Scammers use Apple TestFlight and Web Clips to distribute malicious apps on iPhones

A new report describes two new methods used by scammers to distribute malicious apps on iPhones. These systems take advantage of TestFlight and WebClips to circumvent verification requirements for new software submitted to the App Store.

Using TestFlight to Bypass Security Controls and Distribute Malicious Applications

Sophos security company published a report describing how scammers use TestFlight. The testing platform is essential to CryptoRom, a campaign against organized crime. This style of cyber fraud pushes fake cryptocurrency apps towards iOS users. Software developers use TestFlight to beta test new applications. Users can download beta software by invitation if they have TestFlight on their iOS devices.
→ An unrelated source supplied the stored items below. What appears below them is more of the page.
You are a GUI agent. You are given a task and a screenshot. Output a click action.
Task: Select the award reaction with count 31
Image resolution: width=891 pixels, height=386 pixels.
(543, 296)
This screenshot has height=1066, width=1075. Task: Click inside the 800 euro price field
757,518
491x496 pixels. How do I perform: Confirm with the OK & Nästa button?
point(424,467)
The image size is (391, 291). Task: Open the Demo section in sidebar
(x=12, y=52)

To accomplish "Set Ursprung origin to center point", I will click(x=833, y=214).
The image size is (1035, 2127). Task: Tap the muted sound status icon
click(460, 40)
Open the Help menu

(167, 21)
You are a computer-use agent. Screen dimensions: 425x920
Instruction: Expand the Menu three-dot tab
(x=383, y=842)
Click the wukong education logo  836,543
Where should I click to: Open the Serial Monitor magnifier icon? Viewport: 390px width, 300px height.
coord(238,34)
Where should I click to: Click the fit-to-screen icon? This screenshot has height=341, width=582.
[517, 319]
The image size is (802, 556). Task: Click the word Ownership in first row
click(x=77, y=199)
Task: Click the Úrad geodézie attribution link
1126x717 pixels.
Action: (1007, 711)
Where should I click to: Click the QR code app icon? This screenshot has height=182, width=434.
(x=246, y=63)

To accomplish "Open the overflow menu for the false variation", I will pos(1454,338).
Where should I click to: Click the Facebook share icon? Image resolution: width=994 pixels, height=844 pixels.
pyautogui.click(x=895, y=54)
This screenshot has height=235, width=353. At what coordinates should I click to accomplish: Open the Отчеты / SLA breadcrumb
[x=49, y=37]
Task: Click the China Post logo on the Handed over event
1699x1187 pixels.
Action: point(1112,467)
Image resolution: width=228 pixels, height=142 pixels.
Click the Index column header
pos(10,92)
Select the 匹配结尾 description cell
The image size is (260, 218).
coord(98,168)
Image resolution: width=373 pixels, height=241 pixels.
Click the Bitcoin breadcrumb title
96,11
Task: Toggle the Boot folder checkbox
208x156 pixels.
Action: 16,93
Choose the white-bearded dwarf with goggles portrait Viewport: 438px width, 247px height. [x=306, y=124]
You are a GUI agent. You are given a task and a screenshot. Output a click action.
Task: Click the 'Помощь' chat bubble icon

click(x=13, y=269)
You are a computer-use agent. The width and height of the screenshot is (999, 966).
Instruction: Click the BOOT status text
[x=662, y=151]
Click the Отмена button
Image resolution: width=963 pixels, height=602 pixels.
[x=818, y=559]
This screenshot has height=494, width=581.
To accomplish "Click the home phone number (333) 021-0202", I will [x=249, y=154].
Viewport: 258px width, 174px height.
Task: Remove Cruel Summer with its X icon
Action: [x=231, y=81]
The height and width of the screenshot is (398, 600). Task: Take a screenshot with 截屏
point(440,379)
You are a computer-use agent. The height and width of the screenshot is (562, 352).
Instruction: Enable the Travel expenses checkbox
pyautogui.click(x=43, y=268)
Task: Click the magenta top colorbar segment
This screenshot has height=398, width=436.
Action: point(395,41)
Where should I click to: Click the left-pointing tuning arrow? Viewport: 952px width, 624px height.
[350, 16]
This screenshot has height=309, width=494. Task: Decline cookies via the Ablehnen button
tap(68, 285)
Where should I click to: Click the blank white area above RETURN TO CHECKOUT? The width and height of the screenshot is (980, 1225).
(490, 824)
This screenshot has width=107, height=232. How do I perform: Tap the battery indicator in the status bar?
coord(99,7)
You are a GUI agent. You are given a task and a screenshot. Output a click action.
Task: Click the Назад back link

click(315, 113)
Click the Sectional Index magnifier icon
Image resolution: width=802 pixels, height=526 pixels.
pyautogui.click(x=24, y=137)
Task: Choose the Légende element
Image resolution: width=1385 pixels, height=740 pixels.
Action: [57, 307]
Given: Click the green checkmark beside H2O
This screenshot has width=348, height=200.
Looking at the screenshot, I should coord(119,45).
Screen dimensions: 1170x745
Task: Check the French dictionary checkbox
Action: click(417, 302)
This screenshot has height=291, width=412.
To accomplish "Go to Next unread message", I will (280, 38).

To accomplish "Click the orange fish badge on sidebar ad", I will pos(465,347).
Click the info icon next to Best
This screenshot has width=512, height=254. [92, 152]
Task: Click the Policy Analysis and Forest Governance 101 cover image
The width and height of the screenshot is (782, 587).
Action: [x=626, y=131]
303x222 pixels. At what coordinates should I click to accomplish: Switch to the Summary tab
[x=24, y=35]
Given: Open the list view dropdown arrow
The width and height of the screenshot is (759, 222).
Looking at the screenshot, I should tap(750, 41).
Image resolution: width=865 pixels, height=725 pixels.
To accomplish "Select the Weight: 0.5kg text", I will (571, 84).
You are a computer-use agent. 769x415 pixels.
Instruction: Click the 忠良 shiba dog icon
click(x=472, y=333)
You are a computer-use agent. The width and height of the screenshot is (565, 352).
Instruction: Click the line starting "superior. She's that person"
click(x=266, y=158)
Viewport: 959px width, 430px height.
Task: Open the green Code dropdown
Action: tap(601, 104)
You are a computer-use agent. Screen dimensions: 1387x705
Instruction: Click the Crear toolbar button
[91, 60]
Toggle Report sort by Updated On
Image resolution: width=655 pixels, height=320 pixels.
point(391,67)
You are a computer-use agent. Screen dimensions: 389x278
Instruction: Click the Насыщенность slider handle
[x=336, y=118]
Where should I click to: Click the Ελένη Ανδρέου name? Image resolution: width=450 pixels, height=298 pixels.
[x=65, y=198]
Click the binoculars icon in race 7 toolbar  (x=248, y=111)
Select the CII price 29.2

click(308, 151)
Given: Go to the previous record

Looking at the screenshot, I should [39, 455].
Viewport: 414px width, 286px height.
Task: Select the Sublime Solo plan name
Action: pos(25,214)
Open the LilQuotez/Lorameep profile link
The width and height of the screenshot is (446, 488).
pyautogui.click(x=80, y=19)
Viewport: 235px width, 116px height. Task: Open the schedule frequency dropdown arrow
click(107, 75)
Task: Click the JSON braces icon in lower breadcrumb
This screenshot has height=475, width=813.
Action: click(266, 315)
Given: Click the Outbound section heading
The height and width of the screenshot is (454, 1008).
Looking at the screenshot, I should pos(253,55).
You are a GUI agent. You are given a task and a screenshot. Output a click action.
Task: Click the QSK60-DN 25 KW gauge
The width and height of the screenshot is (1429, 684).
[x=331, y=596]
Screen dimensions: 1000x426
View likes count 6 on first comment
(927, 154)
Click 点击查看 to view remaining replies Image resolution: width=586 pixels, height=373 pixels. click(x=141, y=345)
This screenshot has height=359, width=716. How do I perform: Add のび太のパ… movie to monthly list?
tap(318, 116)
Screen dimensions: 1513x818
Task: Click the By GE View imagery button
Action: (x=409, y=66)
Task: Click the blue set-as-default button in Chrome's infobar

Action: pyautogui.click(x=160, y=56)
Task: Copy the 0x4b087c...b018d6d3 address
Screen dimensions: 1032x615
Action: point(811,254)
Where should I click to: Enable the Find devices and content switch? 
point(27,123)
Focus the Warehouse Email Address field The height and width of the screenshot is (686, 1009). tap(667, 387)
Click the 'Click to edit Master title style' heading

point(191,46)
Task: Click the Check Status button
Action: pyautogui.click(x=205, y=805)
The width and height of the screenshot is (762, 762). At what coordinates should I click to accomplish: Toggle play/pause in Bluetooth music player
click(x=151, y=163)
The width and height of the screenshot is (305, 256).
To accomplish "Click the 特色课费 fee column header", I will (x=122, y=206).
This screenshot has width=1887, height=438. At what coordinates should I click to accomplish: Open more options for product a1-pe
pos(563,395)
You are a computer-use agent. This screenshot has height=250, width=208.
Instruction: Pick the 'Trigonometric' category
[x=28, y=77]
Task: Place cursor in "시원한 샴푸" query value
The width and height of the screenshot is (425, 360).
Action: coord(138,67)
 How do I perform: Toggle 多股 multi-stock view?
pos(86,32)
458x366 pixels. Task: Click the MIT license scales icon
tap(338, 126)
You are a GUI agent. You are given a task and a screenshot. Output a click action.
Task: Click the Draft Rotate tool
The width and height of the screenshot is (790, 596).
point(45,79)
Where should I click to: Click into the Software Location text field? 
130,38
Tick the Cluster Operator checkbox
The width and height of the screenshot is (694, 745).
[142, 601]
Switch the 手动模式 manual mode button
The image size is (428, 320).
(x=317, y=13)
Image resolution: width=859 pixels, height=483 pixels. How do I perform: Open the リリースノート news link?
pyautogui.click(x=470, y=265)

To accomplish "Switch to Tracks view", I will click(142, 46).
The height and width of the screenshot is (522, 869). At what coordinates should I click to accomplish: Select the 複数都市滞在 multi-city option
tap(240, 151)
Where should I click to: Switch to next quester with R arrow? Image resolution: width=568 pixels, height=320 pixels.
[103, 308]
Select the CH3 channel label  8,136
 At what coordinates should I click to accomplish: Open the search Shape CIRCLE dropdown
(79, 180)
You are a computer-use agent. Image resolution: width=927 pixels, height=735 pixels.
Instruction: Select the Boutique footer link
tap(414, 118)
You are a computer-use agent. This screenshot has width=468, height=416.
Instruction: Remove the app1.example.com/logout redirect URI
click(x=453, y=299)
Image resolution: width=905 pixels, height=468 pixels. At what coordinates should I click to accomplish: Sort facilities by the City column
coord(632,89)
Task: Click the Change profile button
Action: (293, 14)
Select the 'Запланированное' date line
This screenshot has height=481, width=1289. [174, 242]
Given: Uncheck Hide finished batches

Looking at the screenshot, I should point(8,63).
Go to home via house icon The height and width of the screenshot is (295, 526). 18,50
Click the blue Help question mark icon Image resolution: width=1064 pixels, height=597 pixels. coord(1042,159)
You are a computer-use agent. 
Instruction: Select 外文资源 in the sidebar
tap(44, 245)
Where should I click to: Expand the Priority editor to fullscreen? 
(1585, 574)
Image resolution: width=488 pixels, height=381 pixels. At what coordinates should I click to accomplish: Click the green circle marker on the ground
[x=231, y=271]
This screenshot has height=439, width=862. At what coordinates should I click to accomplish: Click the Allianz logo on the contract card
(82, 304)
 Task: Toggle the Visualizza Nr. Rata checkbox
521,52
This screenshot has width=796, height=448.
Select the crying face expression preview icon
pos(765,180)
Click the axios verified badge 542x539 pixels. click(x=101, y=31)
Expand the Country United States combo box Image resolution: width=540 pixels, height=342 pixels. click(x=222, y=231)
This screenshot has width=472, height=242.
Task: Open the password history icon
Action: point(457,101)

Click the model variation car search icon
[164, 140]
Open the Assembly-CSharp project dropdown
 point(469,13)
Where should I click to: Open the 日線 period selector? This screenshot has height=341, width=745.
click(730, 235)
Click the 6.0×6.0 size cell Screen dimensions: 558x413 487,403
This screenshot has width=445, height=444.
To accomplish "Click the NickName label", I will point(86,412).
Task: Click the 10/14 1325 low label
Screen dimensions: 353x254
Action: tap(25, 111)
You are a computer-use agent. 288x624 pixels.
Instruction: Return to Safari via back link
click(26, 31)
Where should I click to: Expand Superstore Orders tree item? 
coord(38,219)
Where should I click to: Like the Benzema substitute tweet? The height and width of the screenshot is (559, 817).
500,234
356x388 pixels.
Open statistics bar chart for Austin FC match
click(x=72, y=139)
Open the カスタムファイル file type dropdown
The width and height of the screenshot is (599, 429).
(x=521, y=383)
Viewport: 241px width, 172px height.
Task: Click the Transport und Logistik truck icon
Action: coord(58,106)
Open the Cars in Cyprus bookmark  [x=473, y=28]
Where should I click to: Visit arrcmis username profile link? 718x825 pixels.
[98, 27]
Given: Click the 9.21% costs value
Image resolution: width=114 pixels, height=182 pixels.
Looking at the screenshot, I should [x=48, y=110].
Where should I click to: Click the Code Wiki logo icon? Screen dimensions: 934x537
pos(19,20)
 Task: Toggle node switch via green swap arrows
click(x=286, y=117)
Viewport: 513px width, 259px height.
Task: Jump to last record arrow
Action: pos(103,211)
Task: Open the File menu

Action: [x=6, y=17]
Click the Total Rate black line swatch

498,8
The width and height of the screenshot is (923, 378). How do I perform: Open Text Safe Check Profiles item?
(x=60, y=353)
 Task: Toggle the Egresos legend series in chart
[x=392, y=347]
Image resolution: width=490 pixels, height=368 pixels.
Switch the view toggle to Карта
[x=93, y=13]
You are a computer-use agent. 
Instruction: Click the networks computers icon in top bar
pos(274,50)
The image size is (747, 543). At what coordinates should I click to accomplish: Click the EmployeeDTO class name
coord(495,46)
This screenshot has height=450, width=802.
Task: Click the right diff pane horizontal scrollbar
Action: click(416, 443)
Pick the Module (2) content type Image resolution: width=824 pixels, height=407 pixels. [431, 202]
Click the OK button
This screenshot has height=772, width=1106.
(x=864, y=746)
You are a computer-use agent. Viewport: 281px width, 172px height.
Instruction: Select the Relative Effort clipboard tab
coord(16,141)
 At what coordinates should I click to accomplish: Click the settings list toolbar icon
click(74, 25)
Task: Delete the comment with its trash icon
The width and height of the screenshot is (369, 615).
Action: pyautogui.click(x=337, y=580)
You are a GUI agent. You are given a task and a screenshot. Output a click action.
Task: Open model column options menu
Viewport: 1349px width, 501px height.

The problem is that these apps have not yet passed the verification requirements and security checks now common to the App Store. Scammers take advantage of TestFlight’s lax security requirements, posting malicious applications on fraudulent sites or in emails.

According to the report, victims described being prompted to install an app. It appeared to be an app for Japanese cryptocurrency exchange BTCBOX. Additionally, Sophos has also uncovered fake sites posing as BitFury, a cryptocurrency mining company.

Abuse of WebClips to Bypass the App Store Verification Process

Apart from TestFlight, another new method used by crooks to install malicious apps on iPhones is by using iOS WebClips. These are mobile device management payloads that add web page links directly to the home screen of the iOS device. Scammers make URLs appear, to unsuspecting users, as typical legitimate applications.

When the company investigated suspicious links spread via WebClips, it found associated IP addresses hosting pages that mimicked the App Store to prevent users from suspecting deception. The fake pages used convincing patterns, including branding and icons to help them pass as legitimate App Store pages.

Avoid cyber fraud

The report concludes by pointing out that CryptoRom scams continue to thrive due to a combination of social engineering, cryptocurrency, and fake apps. Scammers have also become more organized and skilled at identifying and exploiting users. Sophos recommends a collaborative response to combat this type of cyber fraud. This suggests that Apple should warn users that sideloaded apps are not from official sources.

For users like us, we should always be careful when downloading apps from sources other than the App Store or when following links in emails, advertisements or untrustworthy websites.